Dall’ 8 al 20 gennaio, al Piccolo Teatro Studio Melato, va in scena La signorina Else, con Lucrezia Guidone e Martino D’Amico, una produzione Compagnia Lombardi – Tiezzi e Associazione Teatrale Pistoiese.
Federico Tiezzi torna a esplorare la società austriaca degli anni Venti, proseguendo il lavoro di ricerca su Arthur Schnitzler che aveva ispirato Il ritorno di Casanova.

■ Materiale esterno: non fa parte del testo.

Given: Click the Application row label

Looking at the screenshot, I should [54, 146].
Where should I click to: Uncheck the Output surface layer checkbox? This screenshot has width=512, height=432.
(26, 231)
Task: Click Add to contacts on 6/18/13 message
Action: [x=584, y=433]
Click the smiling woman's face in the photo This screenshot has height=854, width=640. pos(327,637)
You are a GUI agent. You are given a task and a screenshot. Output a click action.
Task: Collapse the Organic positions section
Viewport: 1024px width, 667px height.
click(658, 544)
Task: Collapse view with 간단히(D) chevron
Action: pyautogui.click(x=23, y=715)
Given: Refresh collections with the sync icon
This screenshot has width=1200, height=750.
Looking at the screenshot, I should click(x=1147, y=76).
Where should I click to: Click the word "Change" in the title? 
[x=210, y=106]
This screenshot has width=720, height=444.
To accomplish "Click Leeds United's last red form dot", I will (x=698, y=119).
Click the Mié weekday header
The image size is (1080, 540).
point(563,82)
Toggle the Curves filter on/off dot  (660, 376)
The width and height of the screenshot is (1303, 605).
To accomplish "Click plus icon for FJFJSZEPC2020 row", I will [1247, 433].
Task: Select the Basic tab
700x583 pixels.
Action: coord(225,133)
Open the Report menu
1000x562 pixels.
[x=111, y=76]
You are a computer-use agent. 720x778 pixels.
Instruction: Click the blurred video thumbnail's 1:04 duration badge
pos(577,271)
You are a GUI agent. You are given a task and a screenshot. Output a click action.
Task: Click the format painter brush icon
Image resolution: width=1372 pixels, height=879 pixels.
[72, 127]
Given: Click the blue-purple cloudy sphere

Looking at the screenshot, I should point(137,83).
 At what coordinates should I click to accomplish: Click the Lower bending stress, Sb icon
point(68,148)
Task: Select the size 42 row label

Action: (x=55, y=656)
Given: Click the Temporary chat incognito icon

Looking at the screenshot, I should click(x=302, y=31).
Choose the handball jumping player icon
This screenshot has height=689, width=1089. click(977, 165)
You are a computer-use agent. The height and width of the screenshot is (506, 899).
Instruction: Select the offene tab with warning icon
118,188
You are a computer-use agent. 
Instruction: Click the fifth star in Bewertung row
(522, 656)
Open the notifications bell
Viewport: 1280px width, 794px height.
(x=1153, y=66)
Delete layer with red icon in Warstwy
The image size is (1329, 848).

Risalente al 1924, la novella è un testo completamente incentrato sul tumultuoso
fluire dei pensieri che si affollano e scontrano nella mente della giovane Else,
adolescente altera e inquieta, su cui sta per abbattersi una catastrofe familiare. Con
questo testo Schnitzler smaschera, attraverso il monologo interiore di Else, i falsi valori della società borghese del periodo, così come, parallelamente, faceva Sigmund Freud.
Else è un’appassionata fanciulla, alle prese con i primi turbamenti sessuali. Viene
messa in difficoltà dalla richiesta dei genitori che necessitano di una grossa somma di
denaro. È la madre stessa che, con cinismo, invita la figlia a vendersi per salvare la
famiglia dalla bancarotta. L’unico modo per ottenere il denaro è infatti chiederlo a un
ricco conoscente che da tempo la corteggia. Tutto il testo vive delle reazioni di Else a
questa richiesta.
 La dimensione “anatomica” della pièce, in cui Else e l’ambiente circostanti sono in un certo senso “vivisezionati” dall’autore, si riflette nell’allestimento di Tiezzi che si svolge in un piccolo “teatrino-obitorio” che richiama il seicentesco Teatro Anatomico
dell’Ospedale del Ceppo di Pistoia dove lo spettacolo ha visto il suo debutto.